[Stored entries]
= Beginning of Section =

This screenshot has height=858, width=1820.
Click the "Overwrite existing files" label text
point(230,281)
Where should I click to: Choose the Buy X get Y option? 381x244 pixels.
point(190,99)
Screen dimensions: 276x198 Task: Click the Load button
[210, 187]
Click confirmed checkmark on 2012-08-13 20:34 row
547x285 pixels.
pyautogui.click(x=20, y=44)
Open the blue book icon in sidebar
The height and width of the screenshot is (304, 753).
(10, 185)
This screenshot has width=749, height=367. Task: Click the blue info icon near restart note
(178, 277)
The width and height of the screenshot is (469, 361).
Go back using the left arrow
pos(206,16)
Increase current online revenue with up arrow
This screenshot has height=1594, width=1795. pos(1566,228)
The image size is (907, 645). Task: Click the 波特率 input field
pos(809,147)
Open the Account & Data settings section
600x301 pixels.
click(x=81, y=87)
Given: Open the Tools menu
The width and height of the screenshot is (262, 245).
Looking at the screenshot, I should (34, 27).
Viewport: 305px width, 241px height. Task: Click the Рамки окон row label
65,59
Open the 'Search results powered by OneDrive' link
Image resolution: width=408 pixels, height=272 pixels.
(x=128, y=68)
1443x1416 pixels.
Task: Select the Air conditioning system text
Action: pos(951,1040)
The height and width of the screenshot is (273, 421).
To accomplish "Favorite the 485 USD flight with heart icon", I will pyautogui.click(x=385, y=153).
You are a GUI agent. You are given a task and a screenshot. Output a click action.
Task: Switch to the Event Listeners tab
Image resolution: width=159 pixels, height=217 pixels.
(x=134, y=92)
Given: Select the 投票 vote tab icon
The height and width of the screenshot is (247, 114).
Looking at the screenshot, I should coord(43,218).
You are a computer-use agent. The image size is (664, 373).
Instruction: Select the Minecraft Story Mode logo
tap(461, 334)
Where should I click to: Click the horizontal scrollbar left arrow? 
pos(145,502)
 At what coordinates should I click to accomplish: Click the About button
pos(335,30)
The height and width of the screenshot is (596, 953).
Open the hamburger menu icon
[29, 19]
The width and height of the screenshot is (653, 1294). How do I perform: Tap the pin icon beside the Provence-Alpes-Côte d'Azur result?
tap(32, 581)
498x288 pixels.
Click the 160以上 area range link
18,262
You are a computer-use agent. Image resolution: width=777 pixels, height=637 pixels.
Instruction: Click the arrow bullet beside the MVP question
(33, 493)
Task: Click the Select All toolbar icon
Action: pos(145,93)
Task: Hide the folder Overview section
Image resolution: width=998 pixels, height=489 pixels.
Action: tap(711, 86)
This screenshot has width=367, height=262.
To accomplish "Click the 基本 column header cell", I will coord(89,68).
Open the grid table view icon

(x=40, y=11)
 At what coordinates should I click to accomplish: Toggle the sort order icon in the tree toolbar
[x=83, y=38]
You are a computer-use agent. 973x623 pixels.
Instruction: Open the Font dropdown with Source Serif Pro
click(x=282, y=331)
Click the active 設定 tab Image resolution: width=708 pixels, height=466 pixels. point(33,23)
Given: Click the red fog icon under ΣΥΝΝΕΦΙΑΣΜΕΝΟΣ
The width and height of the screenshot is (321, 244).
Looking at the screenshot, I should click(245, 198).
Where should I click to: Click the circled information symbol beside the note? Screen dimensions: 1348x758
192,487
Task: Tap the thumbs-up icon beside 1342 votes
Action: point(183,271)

= End of Section =

All lines above from the one holding "Go back using the left arrow" to the one holding "Given: Open the Tools menu", inclusive, are to be copied exactly; no other line is wanted.

Go back using the left arrow
pos(206,16)
Increase current online revenue with up arrow
This screenshot has height=1594, width=1795. pos(1566,228)
The image size is (907, 645). Task: Click the 波特率 input field
pos(809,147)
Open the Account & Data settings section
600x301 pixels.
click(x=81, y=87)
Given: Open the Tools menu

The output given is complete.